Stephen Martyn-Welch's works are more varied in form and style. Several are assertive, in-your-face works with edgy subject matter and an almost photo-realistic style. Just as you begin to grasp this style, however, the artist throws you for a loop with delicately sensuous works like Landscape (the landscape in question being a reposing nude) and the impressive graphite work Bat girl. More surprising still is the classically informed Profile study, which provides a strong indication of where many of the artist's influences lie.
The works, with titles drawn from place names around Tokyo and Saitama in southeast Japan, are all quiet and contemplative, drawing their power from their ambiguous subjects. Influenced by the traditional masks of formal Japanese theatre, the images present forms which, though guided and formed on facial features, seem more sculptural than mask-like.
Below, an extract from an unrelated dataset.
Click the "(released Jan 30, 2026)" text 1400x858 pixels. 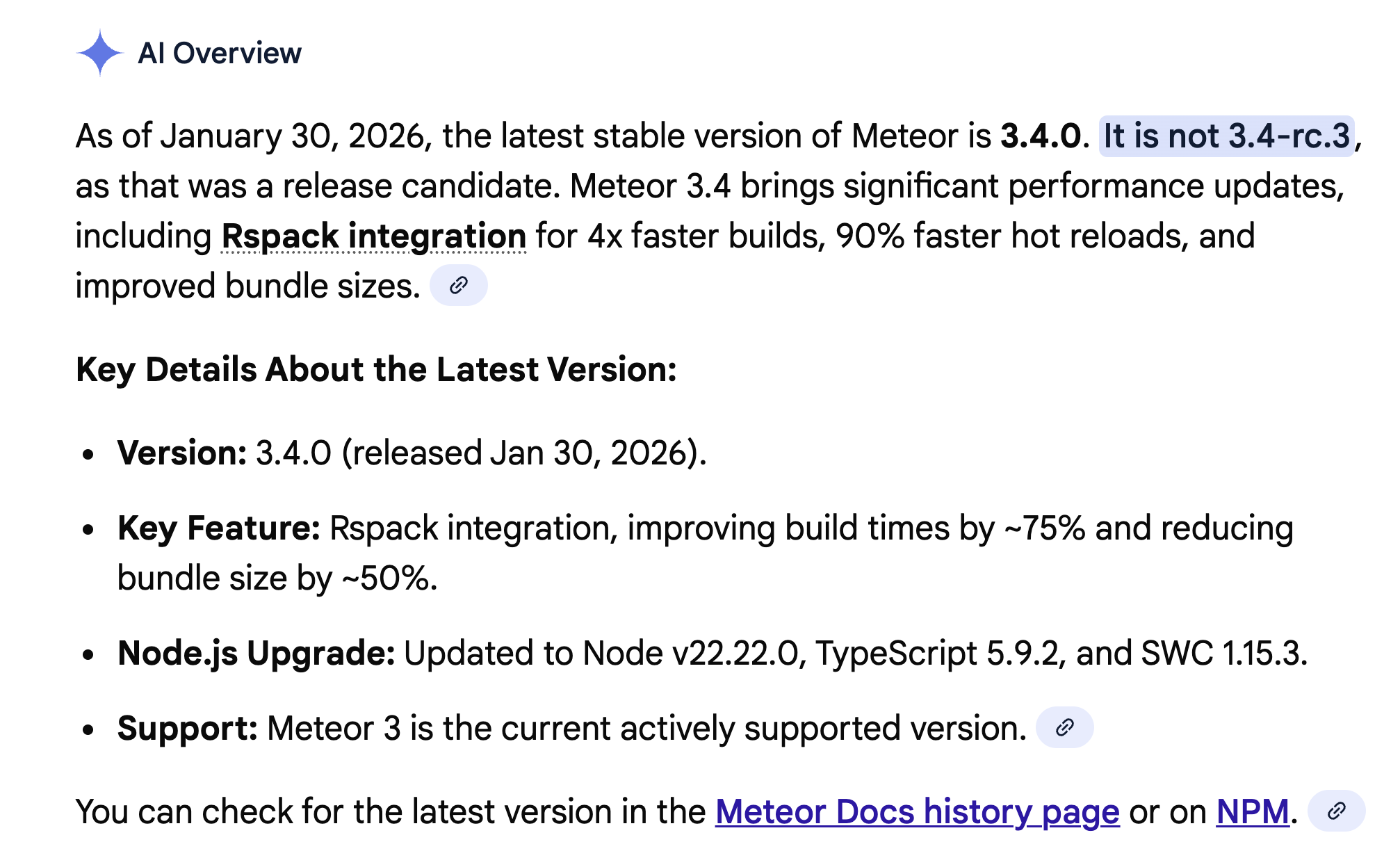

By focusing on these objects, we by analogy are assessing a culture by way of the mask which it deigns to show, the overlay of centuries of custom and tradition which, with limited knowledge, seems an impenetrable barrier. We are left with merely an impression of an abstraction of a culture rather than a clear view, in much the way that - were roles reversed - a Japanese tourist visiting New Zealand would have little ability to judge the meaning of a specific moko without explanation.
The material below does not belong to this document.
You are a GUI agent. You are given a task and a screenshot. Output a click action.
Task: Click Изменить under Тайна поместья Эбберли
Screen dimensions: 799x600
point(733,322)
The images themselves are attractive, the impassive blossom and card masks precisely defined and floating free in front of dark backgrounds, or hinting at rather than fully showing the faces which lie behind them.
"Floating images", Charles Barrington, and "The corner dairy I", Paul Cardno (Gallery on Blueskin)
Barrington's predominant art is his photography, presented as a series of mostly small works on canvas. These images tend to focus on fine detail, notably on the interaction of nature with the built world. Weathered timber boards, the play of light on stonework, or the ballet-like grace of a single rose bloom all make fitting subjects for these visual haiku.
It is two larger works, however, that are most eye-catching and deserve attention. These pieces, in oil paint on board, excellently capture the translucence of coastal lighting in works so full of sheen and vibrancy I initially thought they might have been painted over metal.
Barrington's works surround The corner dairy I, a wondrous kinetic contraption by Paul Cardno which was on display recently in the Wall Street complex. A Heath Robinson/Rube Goldbergesque series of loops and tracks, the passage of pool balls through this mechanical marvel is simultaneously bewildering and hypnotic.